Collected data
********************

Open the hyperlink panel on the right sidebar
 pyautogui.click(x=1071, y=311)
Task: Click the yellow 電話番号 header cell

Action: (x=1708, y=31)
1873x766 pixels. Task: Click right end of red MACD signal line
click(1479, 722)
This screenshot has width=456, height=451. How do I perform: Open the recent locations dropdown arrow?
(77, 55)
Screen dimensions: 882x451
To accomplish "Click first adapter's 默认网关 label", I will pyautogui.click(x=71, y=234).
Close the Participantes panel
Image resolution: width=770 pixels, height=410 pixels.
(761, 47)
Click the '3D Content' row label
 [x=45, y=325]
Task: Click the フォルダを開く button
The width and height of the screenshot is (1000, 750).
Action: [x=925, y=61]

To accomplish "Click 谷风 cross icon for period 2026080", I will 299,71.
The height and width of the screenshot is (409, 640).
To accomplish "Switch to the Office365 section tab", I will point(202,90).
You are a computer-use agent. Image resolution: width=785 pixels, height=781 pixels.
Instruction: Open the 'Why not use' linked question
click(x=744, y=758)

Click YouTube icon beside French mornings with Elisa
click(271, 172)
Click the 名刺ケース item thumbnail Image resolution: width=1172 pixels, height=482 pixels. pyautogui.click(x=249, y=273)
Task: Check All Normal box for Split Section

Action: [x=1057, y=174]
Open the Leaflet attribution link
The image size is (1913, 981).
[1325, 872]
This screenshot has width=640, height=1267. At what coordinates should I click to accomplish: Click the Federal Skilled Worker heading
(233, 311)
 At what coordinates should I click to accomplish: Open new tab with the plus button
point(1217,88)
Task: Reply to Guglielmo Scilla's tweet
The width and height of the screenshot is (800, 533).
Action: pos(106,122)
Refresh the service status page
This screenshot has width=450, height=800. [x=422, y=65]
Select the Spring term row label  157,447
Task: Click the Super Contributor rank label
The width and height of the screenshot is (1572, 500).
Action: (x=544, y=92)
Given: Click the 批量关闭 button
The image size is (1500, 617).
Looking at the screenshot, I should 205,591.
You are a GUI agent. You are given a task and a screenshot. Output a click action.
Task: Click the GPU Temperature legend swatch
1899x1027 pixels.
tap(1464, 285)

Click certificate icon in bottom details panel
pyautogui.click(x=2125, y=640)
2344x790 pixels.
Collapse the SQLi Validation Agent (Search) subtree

********************

### What is required
Every line from the one with "The image size is (1500, 617)." to the end of the records above should be returned exactly, and no other lines.

### Final answer
The image size is (1500, 617).
Looking at the screenshot, I should 205,591.
You are a GUI agent. You are given a task and a screenshot. Output a click action.
Task: Click the GPU Temperature legend swatch
1899x1027 pixels.
tap(1464, 285)

Click certificate icon in bottom details panel
pyautogui.click(x=2125, y=640)
2344x790 pixels.
Collapse the SQLi Validation Agent (Search) subtree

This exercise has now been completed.